How many lines in the items below contain the string "tree"? Reply with the number only.

## start Supplied records

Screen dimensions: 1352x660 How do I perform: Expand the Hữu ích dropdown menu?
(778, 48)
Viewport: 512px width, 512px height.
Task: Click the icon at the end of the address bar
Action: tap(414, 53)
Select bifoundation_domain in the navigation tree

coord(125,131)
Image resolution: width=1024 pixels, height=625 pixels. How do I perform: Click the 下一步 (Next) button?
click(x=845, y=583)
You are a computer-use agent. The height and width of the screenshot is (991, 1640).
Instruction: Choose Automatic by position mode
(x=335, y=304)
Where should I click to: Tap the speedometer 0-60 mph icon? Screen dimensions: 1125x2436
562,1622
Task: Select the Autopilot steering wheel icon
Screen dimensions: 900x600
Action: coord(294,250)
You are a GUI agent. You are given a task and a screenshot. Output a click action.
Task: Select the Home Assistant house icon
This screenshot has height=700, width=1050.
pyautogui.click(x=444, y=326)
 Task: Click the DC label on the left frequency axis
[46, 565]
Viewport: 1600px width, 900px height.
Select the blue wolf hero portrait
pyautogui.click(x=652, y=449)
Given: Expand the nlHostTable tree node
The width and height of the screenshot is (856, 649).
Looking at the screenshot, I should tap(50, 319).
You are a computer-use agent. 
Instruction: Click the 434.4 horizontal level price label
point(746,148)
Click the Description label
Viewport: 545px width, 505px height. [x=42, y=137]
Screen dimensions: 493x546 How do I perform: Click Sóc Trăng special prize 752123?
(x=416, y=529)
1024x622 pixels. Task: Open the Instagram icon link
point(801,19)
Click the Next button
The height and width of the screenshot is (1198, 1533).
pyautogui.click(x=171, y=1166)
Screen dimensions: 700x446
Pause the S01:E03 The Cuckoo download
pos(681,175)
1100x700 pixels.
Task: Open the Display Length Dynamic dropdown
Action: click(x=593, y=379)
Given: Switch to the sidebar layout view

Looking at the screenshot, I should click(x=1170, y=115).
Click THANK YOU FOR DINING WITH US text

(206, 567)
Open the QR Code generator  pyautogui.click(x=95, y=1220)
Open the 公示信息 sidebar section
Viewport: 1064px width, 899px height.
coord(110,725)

## end Supplied records

- **Answer to this exercise**
2